== Data section ==
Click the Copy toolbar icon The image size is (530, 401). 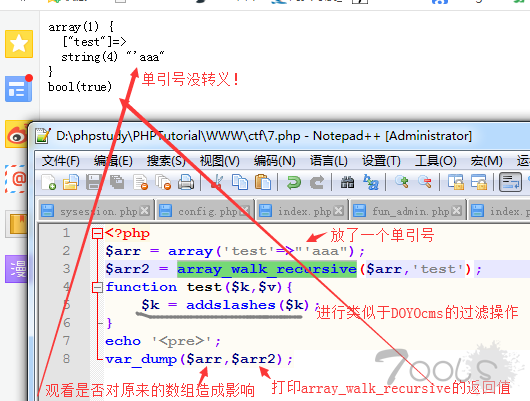239,182
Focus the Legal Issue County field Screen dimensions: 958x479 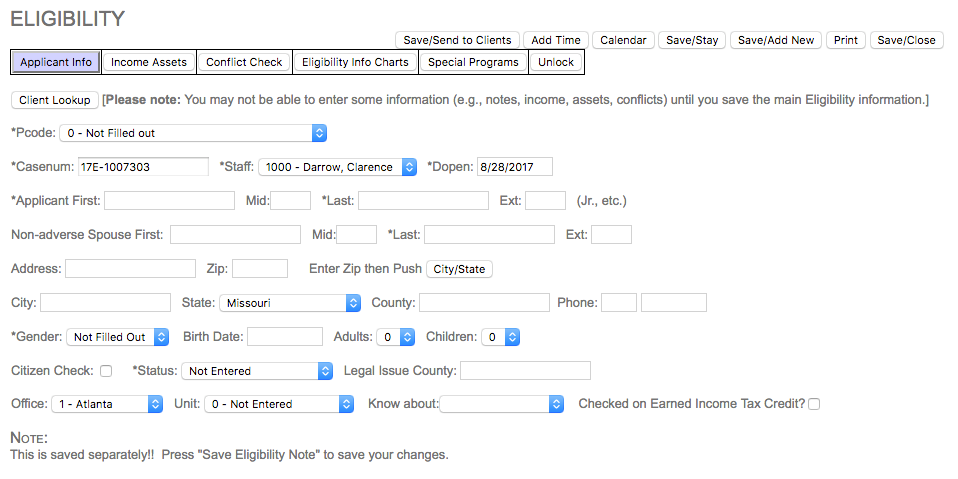pyautogui.click(x=525, y=371)
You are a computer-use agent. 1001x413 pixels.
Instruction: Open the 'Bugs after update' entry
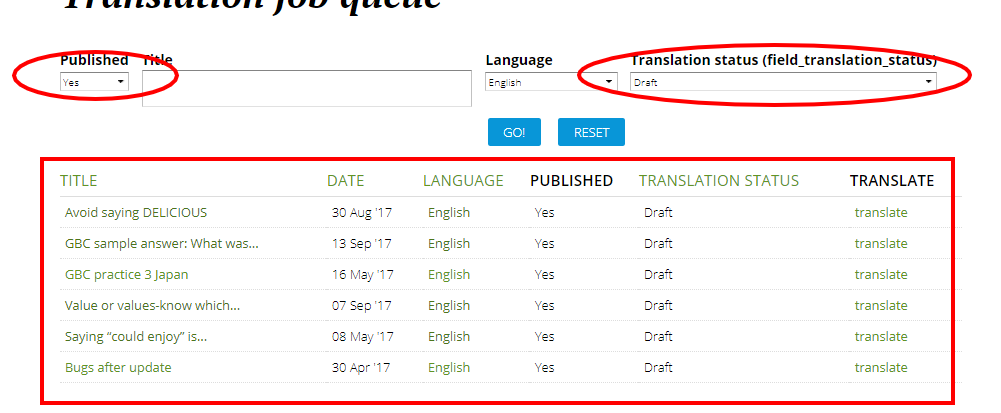click(x=118, y=368)
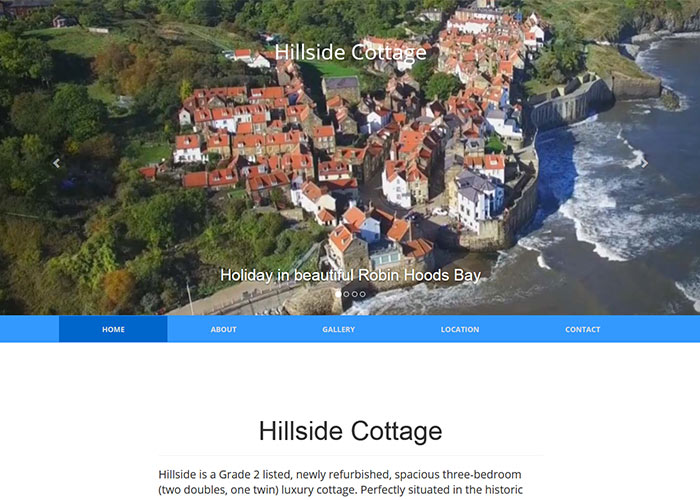The image size is (700, 500).
Task: Open the GALLERY menu item
Action: point(338,329)
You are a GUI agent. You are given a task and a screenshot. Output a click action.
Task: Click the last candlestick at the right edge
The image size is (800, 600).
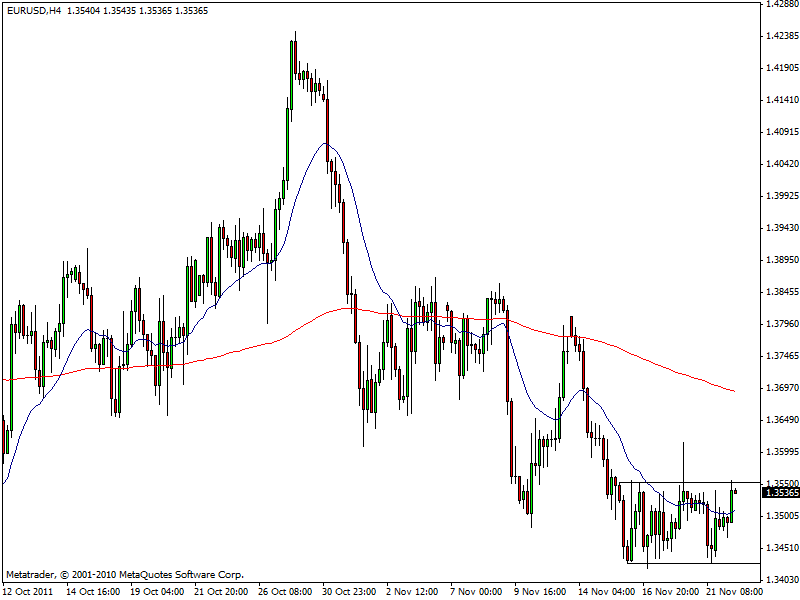736,490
===
#### What to work on
Copy the listing word for word, from the line containing "You are a GUI" through the end of the listing, and leave out the pictures.

#### Response for this exercise
You are a GUI agent. You are given a task and a screenshot. Output a click action.
Task: Click the last candlestick at the right edge
The image size is (800, 600).
736,490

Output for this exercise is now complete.